Provided passage:
########################################

The Obama administration is considering government guarantees for home loans modified by their servicers, seeking to stem the record surge of foreclosures that’s hammering U.S. property values.
The proposal, which may also have the taxpayer share in the cost of reducing mortgage payments, is aimed at shielding lenders from default after they loosen loan terms for struggling borrowers. Comptroller of the Currency John Dugan, who regulates national banks, said yesterday that “working out the details of it is still something that’s ongoing.”
“We need to help more people stay in their homes” through helping mortgage lenders make more loan modifications, James Lockhart, director of the Federal Housing Finance Agency, said in an interview with Bloomberg Television yesterday. “I’m pleased that the new administration is starting to work on that area.”
President Barack Obama’s team is preparing the biggest effort yet to arrest foreclosures, part of a three-pronged attack on the financial crisis that also aims at restarting business and consumer lending and overhauling regulation. As banks dump on the market the properties acquired through borrower defaults, they are contributing to the biggest slide in property values since the Great Depression.

########################################

Saved entries:
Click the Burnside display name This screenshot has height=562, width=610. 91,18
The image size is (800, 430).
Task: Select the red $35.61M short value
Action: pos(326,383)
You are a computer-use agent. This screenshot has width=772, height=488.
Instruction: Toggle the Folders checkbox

########################################

Exercise instructions:
1 – Answer these questions from the article on foreclosures:
(a) Which official regulates national banks?
(b) Which agency does James Lockhart direct?
(c) Besides arresting foreclosures, what two aims make up the rest of the three-pronged attack on the financial crisis?
2 – Using the article on foreclosures, explain what the proposed government guarantees are meant to do for lenders and why the administration is considering them.

Answers for each item:
1 –
(a) Comptroller of the Currency John Dugan.
(b) The Federal Housing Finance Agency.
(c) Restarting business and consumer lending, and overhauling regulation.

2 – The guarantees would shield lenders from default after they loosen loan terms for struggling borrowers. The administration is considering them to stem the record surge of foreclosures that is hammering U.S. property values.